As with many industries over the course of the COVID-19 pandemic, the performing arts world experienced a massive shift.
Neil James Cooke-Dallin, producer/owner of Burning Rainbow Studio in downtown Victoria and a performer with local band Astrocolor, is calling for greater clarity from decision-makers around how the performing arts industry will move forward in a post-COVID world.
“This industry is not considered in the same way that other industries are, it requires advocacy and convincing people to witness the value of arts, culture and what it provides to society, since it’s not as tangible,” he said.
In an attempt to shine a light on that value, Cooke-Dallin and a committee at his studio are rounding up numbers to show proof of how the performing arts industry contributes to the economy and a more vibrant community.
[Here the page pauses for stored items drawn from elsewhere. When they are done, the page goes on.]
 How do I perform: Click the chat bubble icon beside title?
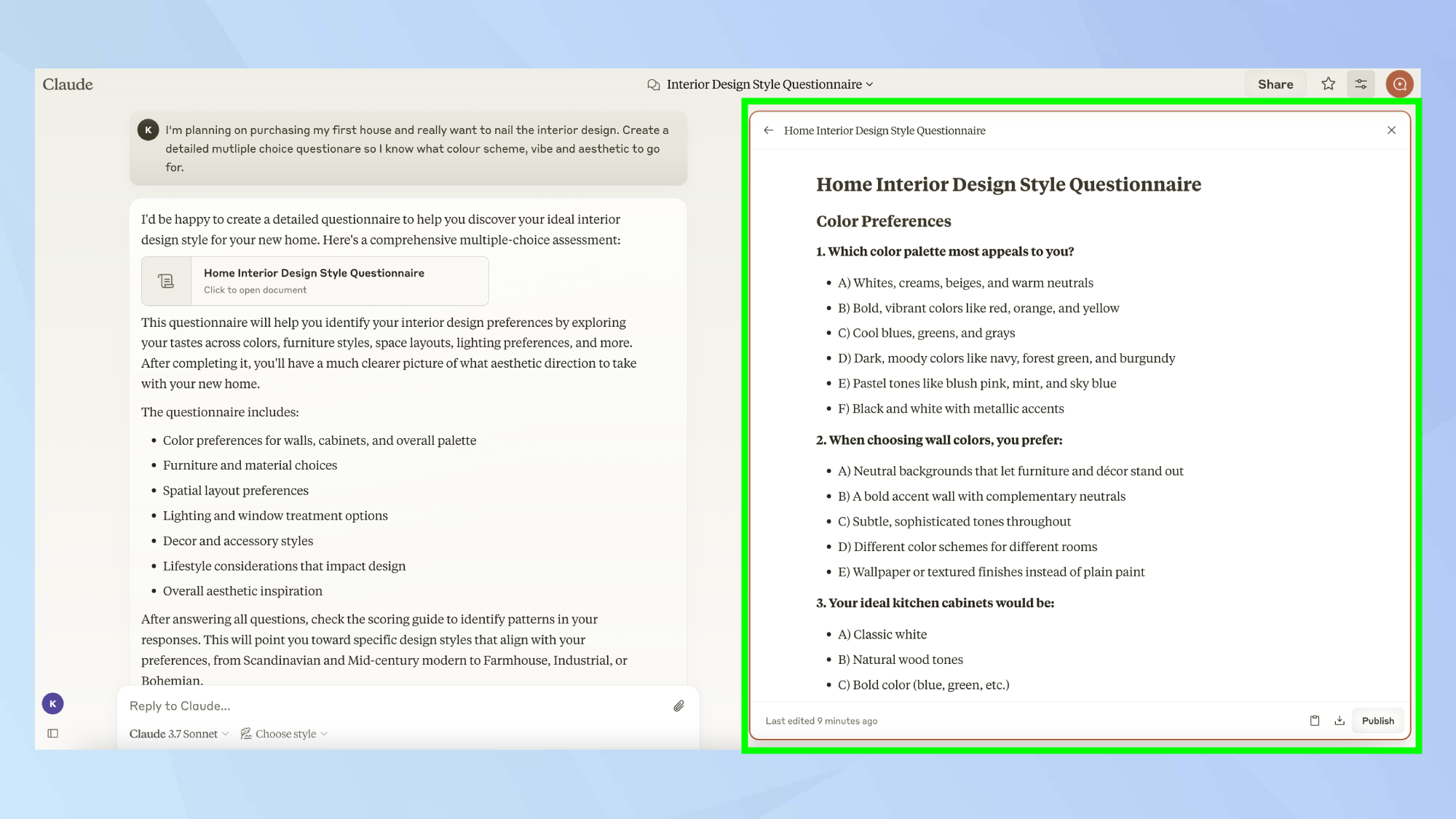coord(654,84)
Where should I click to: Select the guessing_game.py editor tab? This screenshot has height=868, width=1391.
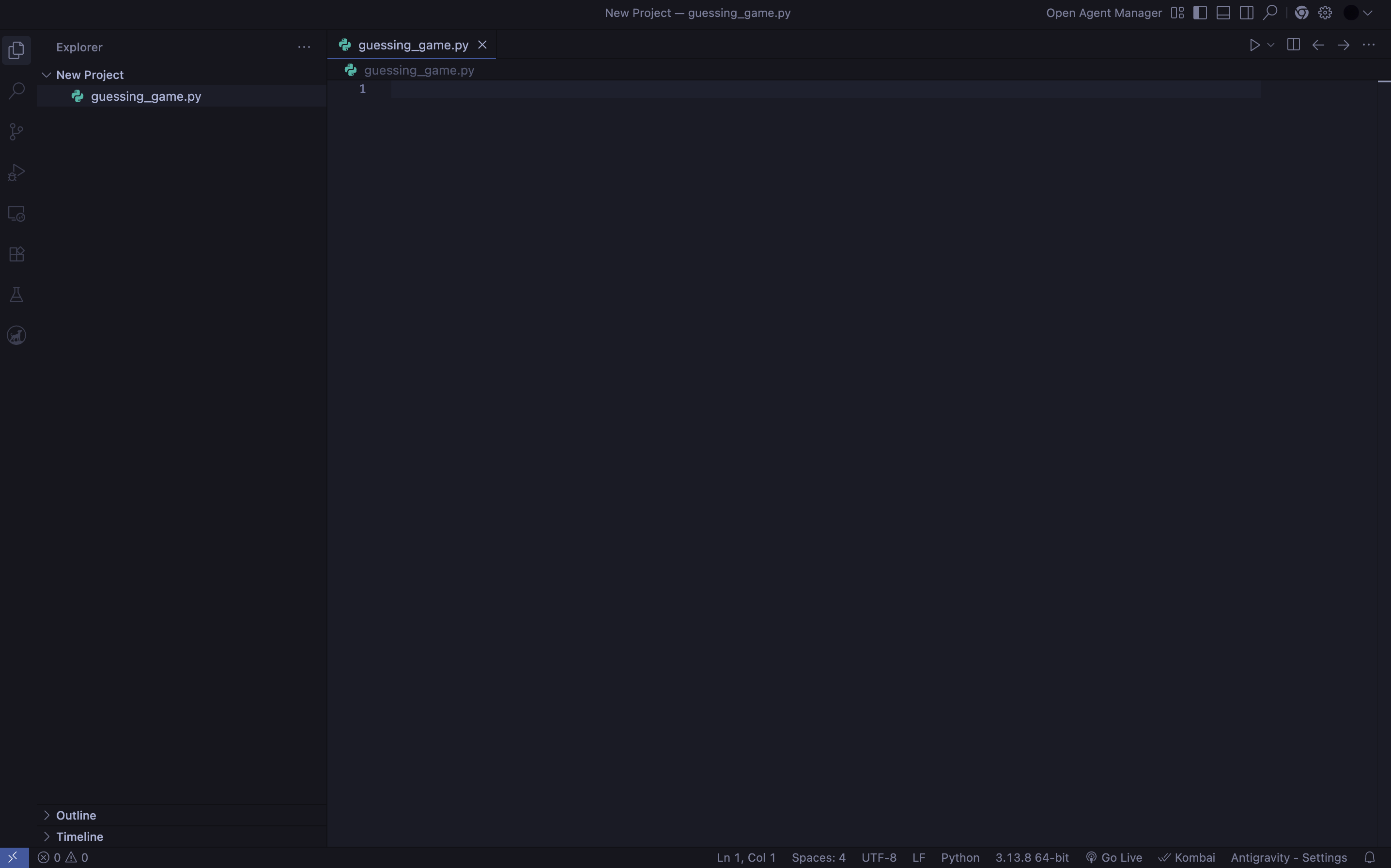(x=413, y=45)
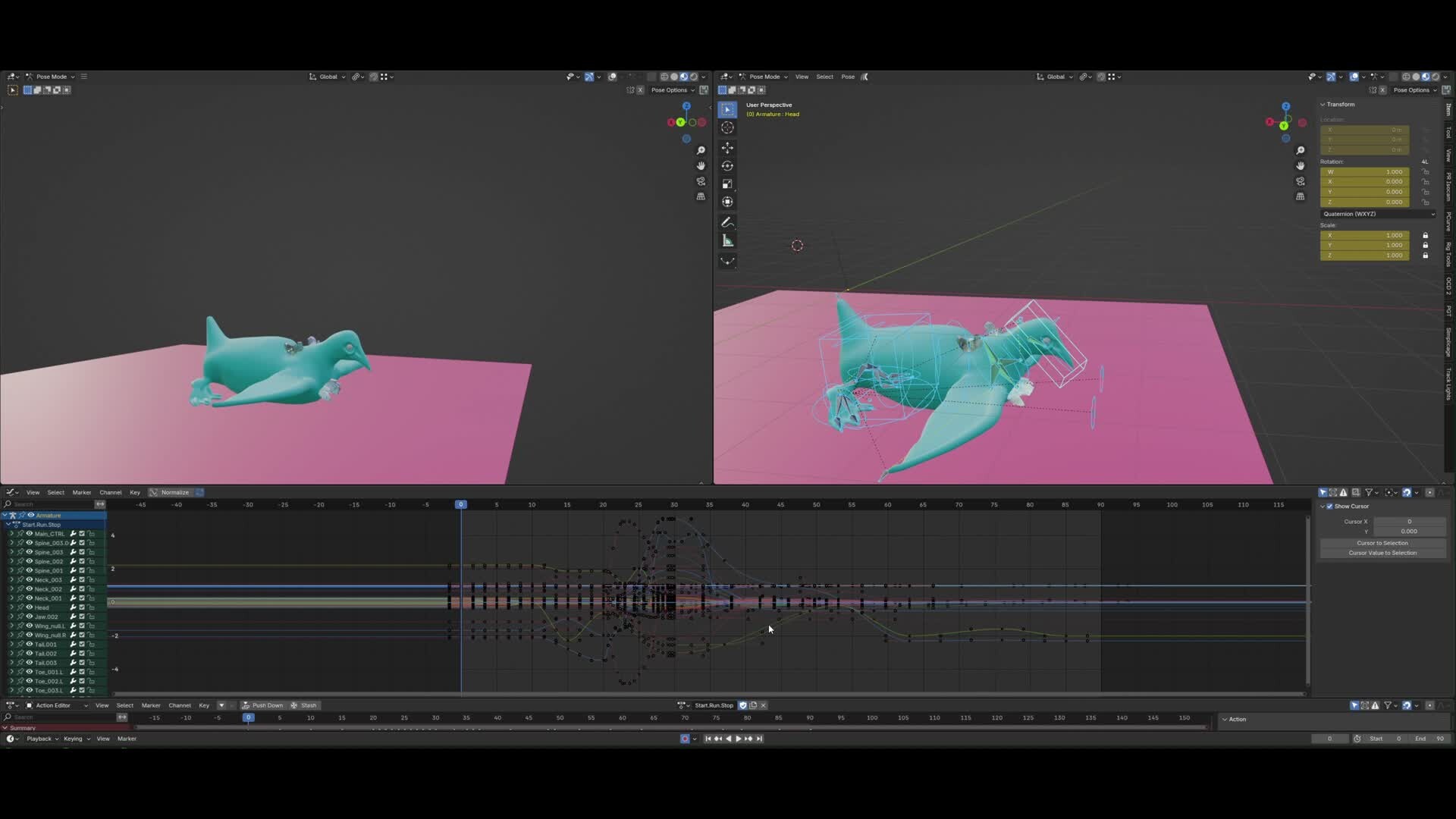This screenshot has height=819, width=1456.
Task: Hide the Spine_003 channel with its eye icon
Action: 29,552
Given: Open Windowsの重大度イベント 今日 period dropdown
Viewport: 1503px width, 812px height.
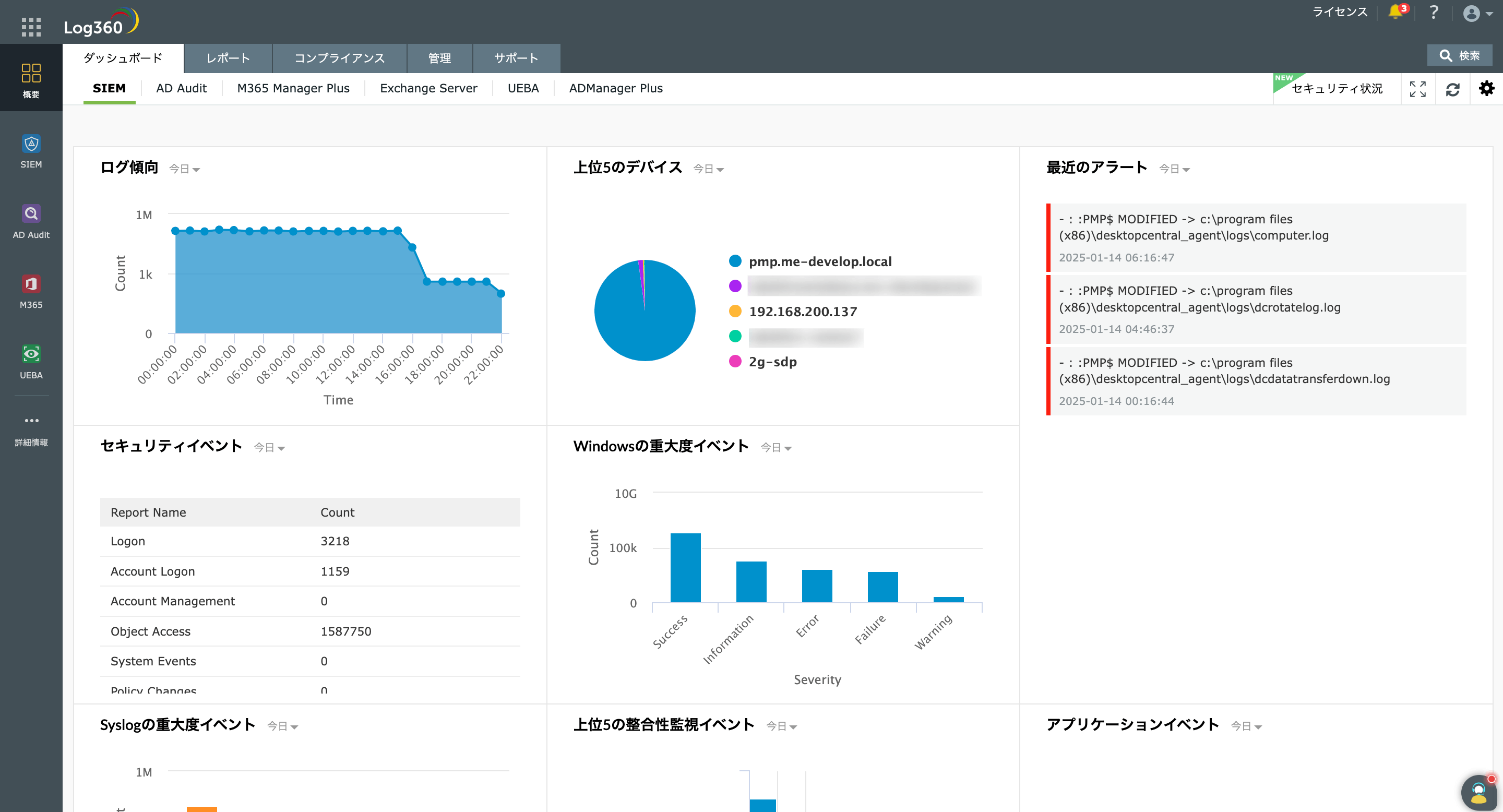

“We absolutely do need to protect public safety and we have followed all public health protocols,” he said. “But to watch Bonnie Henry go out and drop a puck at a hockey game full of people is a really hard pill to swallow, when for much of the past two years we couldn’t even set foot in a venue.”
Going forward, Cooke-Dallin hopes the performing arts will be considered in more detailed future plans to tangibly reignite the industry.
A positive approach
Jesse Roper, a popular Metchosin-based musician was on the move a lot before COVID-19 hit.
Initially disappointed when everything was cancelled so abruptly, he found prior to the pandemic the weight of stress and constant travel was beginning to bog him down, he said.
When the world shut down, however, he found he had more time to become creatively inspired and was reminded of the importance of slowing down.
“I’ve written some really great new music ever since and I actually had the time to do it,” he said. “But I know a lot of artists have had a really hard time – it’s already such a tough industry – but I’d say to them to keep going and to do it because you love it, even if you have to explore other ways to make money for the time being.”
Roper, 39, said investment in his career and finding other ways to maintain a positive mindset, even at the worst of times, have kept him going the past two years while he awaits opportunities to return to the stage.
Current B.C. public health restrictions limit indoor events to 50 per cent capacity, no matter the size of the venue and everyone must be able to be seated and wear a mask when not eating or drinking. Examples include concerts, theatre, dance and symphony performances, sports events, movies, lectures, presentations and workshops. Everyone must be fully vaccinated or show proof of an exemption to attend and dancing is not permitted.
Outdoor events are also limited to 50 per cent capacity or 5,000 attendees, whichever is greater.